Delta Museum XR App

Touchscreen interface for the XR flight experience at the Delta Museum

Project Details

Summary

The Delta Flight Museum XR experience invites guests to experience an immersive, virtual vacation at 3 Delta-serviced cities around the world. Visitors build their itinerary at a touch screen kiosk, "travel" on a 60ft XR stage with 3D animated backgrounds, and take vacation photos on stage.

Role

I owned UX and visual design for the itinerary-building kiosk experience. Throughout the project, I was responsible for visual explorations, conceptual wireframes, UI design, and high-fidelity prototyping for dev handoff.

The Team
Product designer (myself)
Creative director
Senior producer
Developers (2)
2D animator
3D animator
Digital designer
Collaboration Partners
Journey (agency)
Delta Flight Museum
Delta Airlines
Imagine (exhibition)
BRICK Visual
AppleButter Animated
Responsibilities

UX design
UI design
Prototyping
Usability testing
QA testing

Tools

Figma
Frame.io
Unity

Timeline

4 months

Status

Live

Background

Delta Airlines Centennial Celebration

In celebration of Delta Airline's 100th anniversary, the Delta Flight Museum embarked on a $20 million transformation aimed at revitalizing the visitor experience with enhanced galleries, digital media, and hands-on experiences designed to engage aviation enthusiasts, families, and history lovers alike.

The Problem

The Delta Museum had been around for years but had not made any meaningful updates to its exhibits in over a decade. They wanted to keep visitors coming, and also attract a new audience beyond the usual aviation enthusiasts and families. The museum board took Delta's much publicized 100th anniversary as an opportunity to refresh the museum experience and drive visitor growth.

Creative & Discovery

The Creative Ask

Create an interactive visitor experience sending guests on a bucket list trip through twelve Delta destination cities around the world via an immersive, extended reality (XR) stage.

Creating the Experience

The UX Ask

Create a touchscreen application where users browse global Delta cities, build a three-city itinerary, and input their contact information for emailed photos.

Designing for All: Accessibility First

This was my first time designing for a static kiosk. With an accessibility-first mindset, I read up on the ADA kiosk guidelines and realized a vertical layout was not the most inclusive option. Continuing with vertical would require isolating interactivity to the lower 1/3rd of the screen only, or building an accessibility mode into the interface.

We did not have the scope or budget for additions to the development cycle, but hardware had yet to be locked in and purchased. I worked with the project producer to share my accessibility concerns with the client, and advocate for a horizontal kiosk screen instead.

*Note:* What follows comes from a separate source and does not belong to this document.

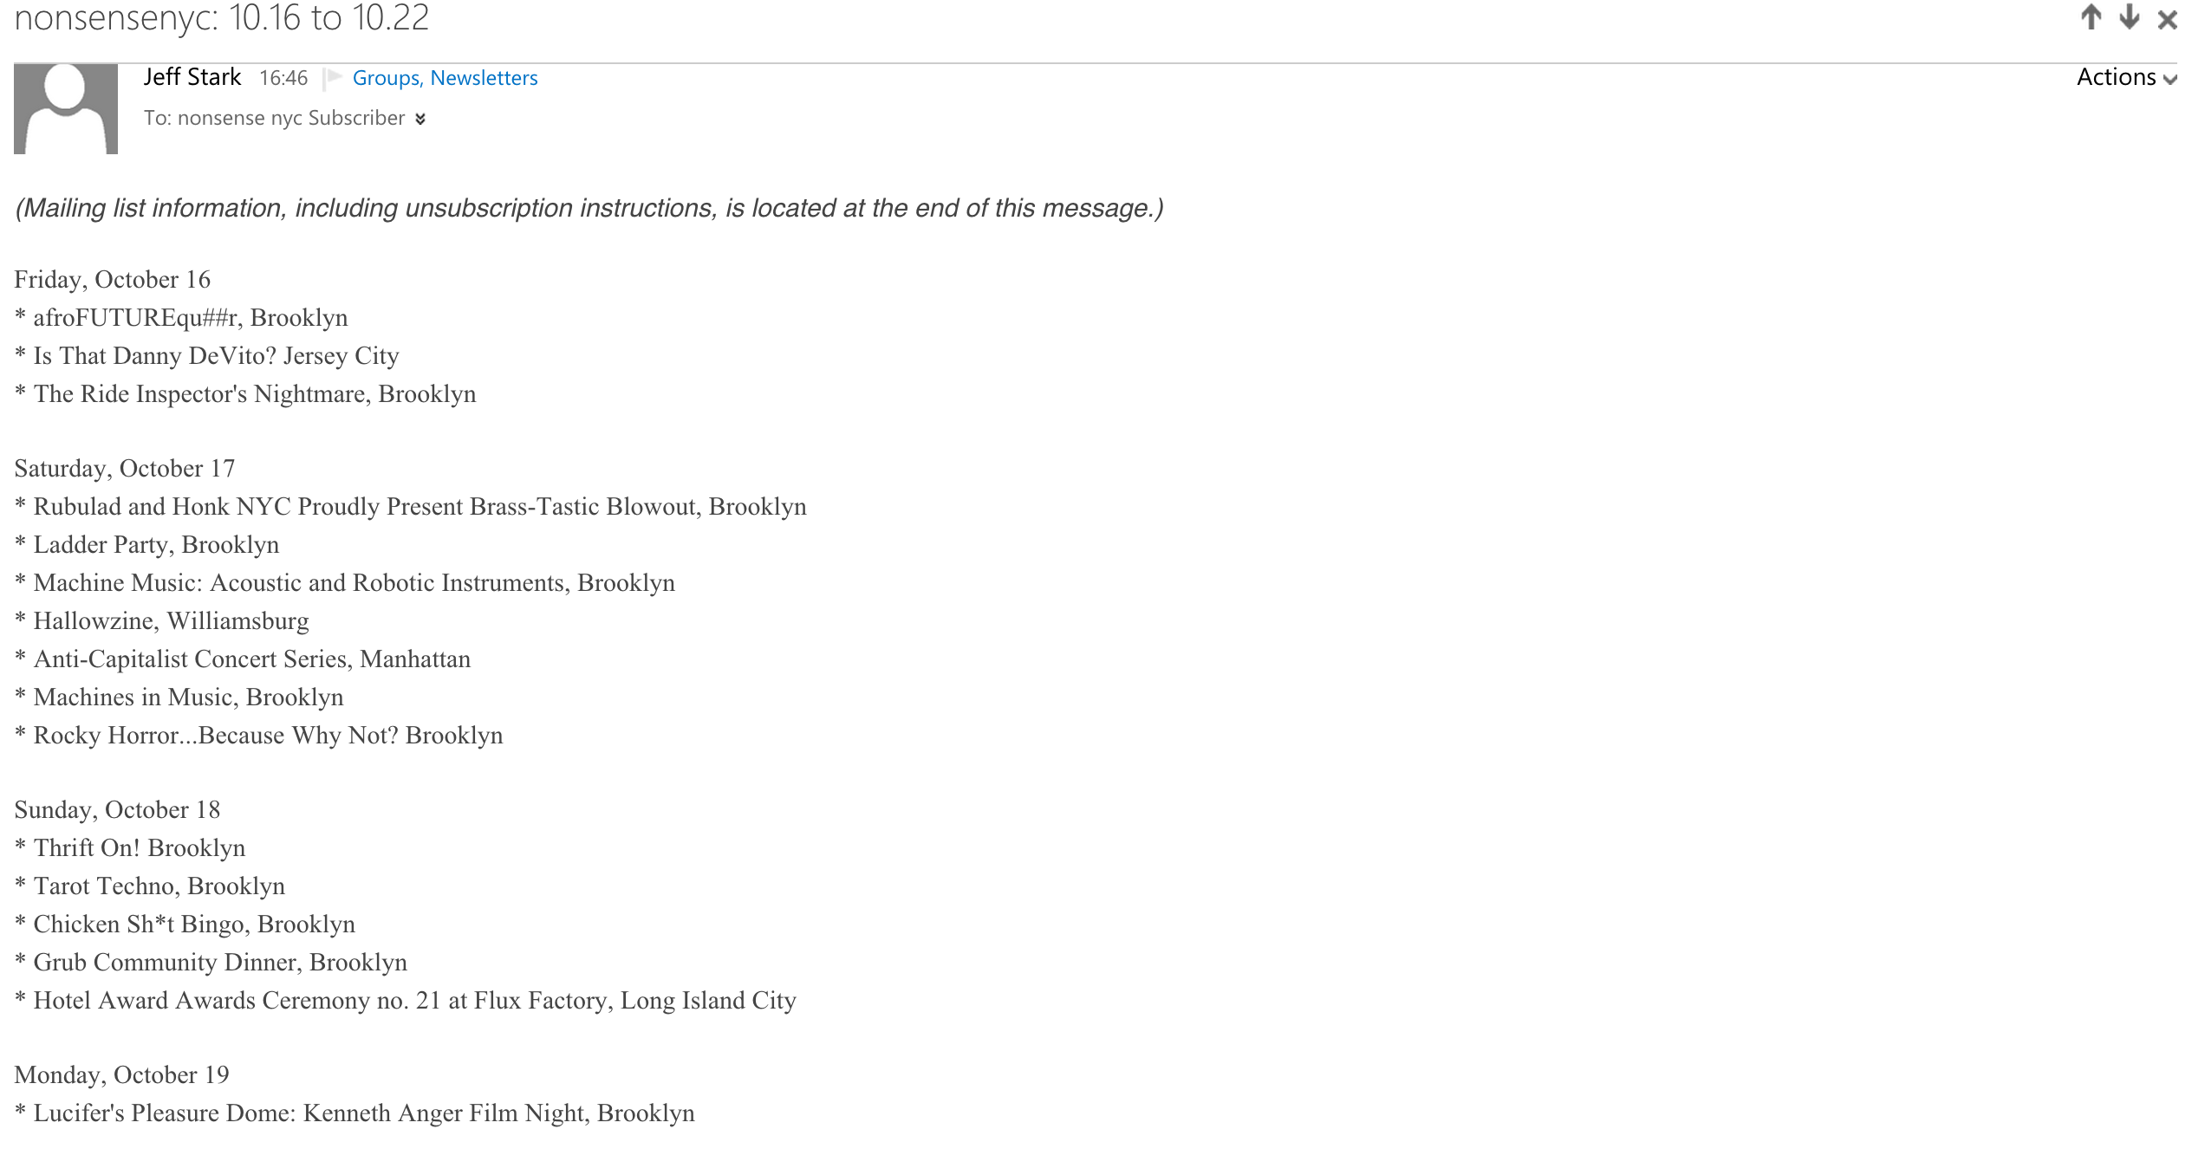Select recipient nonsense nyc Subscriber
The image size is (2205, 1168).
[x=290, y=118]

This shift to horizontal layout actually worked out in our favor. Horizontal orientation paired nicely with the cabin windows concept chosen by the client. I could fit more than three windows into the viewport, meaning easier selection and less scrolling for users.

Visual Design

Brand Conventions & Beyond

Initially, Delta Museum stakeholders requested that I stay close to Delta branding and graphic guidelines. I shared my early explorations into this visual style with the client, and received some interesting feedback:
The look and feel was too similar to Delta's existing digital applications. The experience was too realistic and similar to Delta booking apps, potentially confusing or boring museum visitors.

We met with the museum team to discuss a new visual direction and align on a path forward. We agreed to try something fresh, different, and playful, trying to shed the stiffness and serious tone of the museum exhibits and Delta branding.

To complement the ongoing airplane windows motif, I opted for a pastel-dusted "in the clouds" theme, leaning into magical realism and immersive virtual travel. This visual concept didn't connect with the museum team either– the original designs played it too safe, but these new ones were too experimental.

Landing Somewhere in the Middle

We synced with the museum team to course-correct and align on using Delta branding colors to create something whimsical and fun, but down to earth.

The kiosk app would feel at home in the Delta family, while the XR stage experience would pull in richer color palettes inspired by the cities themselves.

Delivery, Install, & Testing

Delivered Designs

I finalized my designs with updates per client feedback, built a realistic variable-powered prototype, cleaned up the component system, and packaged it into a dev-ready file with annotations for handoff to our Unity development team.

XR kiosk prototype
XR stage animatic

Onsite Testing

To conclude the project, our team went to oversee the exhibition install onsite at the museum. We did hardware checks, a holistic QA testing of the entire XR stage experience, and got to take home our own photo mementos. If you ever find yourself in Atlanta, make sure to head to the Delta Museum and try it yourself!